Aim of the task
Write out every line of the data below as a numbered list, omitting any blank lines.

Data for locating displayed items
========================================================================
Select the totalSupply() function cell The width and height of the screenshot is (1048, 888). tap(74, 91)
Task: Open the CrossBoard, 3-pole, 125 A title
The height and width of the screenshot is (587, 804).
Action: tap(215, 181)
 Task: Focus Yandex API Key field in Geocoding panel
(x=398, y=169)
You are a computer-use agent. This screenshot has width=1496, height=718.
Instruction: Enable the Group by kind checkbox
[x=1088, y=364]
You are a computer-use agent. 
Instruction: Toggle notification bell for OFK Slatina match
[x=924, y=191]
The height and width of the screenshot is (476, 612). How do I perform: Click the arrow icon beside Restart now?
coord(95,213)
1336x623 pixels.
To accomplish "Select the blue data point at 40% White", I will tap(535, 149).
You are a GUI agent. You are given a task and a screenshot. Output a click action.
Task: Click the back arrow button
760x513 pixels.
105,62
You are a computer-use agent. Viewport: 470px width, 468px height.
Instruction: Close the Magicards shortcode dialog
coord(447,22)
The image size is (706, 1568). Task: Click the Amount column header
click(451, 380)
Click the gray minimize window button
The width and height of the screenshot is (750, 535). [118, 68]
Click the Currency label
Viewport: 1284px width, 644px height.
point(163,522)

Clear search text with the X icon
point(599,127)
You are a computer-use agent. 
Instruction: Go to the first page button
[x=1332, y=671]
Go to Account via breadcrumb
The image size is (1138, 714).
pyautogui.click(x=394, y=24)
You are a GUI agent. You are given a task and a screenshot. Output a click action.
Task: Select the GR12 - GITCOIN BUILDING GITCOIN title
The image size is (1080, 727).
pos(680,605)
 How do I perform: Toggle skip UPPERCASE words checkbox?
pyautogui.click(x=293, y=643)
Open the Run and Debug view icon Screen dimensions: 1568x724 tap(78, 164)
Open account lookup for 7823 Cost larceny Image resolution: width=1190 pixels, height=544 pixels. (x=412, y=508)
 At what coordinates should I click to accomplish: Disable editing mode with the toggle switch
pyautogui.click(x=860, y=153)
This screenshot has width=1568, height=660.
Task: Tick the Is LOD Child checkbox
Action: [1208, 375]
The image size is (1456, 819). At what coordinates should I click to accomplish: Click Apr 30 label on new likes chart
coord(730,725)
========================================================================
Result of this task
1. Select the totalSupply() function cell The width and height of the screenshot is (1048, 888). tap(74, 91)
2. Task: Open the CrossBoard, 3-pole, 125 A title
3. The height and width of the screenshot is (587, 804).
4. Action: tap(215, 181)
5.  Task: Focus Yandex API Key field in Geocoding panel
6. (x=398, y=169)
7. You are a computer-use agent. This screenshot has width=1496, height=718.
8. Instruction: Enable the Group by kind checkbox
9. [x=1088, y=364]
10. You are a computer-use agent. 
11. Instruction: Toggle notification bell for OFK Slatina match
12. [x=924, y=191]
13. The height and width of the screenshot is (476, 612). How do I perform: Click the arrow icon beside Restart now?
14. coord(95,213)
15. 1336x623 pixels.
16. To accomplish "Select the blue data point at 40% White", I will tap(535, 149).
17. You are a GUI agent. You are given a task and a screenshot. Output a click action.
18. Task: Click the back arrow button
19. 760x513 pixels.
20. 105,62
21. You are a computer-use agent. Viewport: 470px width, 468px height.
22. Instruction: Close the Magicards shortcode dialog
23. coord(447,22)
24. The image size is (706, 1568). Task: Click the Amount column header
25. click(451, 380)
26. Click the gray minimize window button
27. The width and height of the screenshot is (750, 535). [118, 68]
28. Click the Currency label
29. Viewport: 1284px width, 644px height.
30. point(163,522)
31. Clear search text with the X icon
32. point(599,127)
33. You are a computer-use agent. 
34. Instruction: Go to the first page button
35. [x=1332, y=671]
36. Go to Account via breadcrumb
37. The image size is (1138, 714).
38. pyautogui.click(x=394, y=24)
39. You are a GUI agent. You are given a task and a screenshot. Output a click action.
40. Task: Select the GR12 - GITCOIN BUILDING GITCOIN title
41. The image size is (1080, 727).
42. pos(680,605)
43.  How do I perform: Toggle skip UPPERCASE words checkbox?
44. pyautogui.click(x=293, y=643)
45. Open the Run and Debug view icon Screen dimensions: 1568x724 tap(78, 164)
46. Open account lookup for 7823 Cost larceny Image resolution: width=1190 pixels, height=544 pixels. (x=412, y=508)
47.  At what coordinates should I click to accomplish: Disable editing mode with the toggle switch
48. pyautogui.click(x=860, y=153)
49. This screenshot has width=1568, height=660.
50. Task: Tick the Is LOD Child checkbox
51. Action: [1208, 375]
52. The image size is (1456, 819). At what coordinates should I click to accomplish: Click Apr 30 label on new likes chart
53. coord(730,725)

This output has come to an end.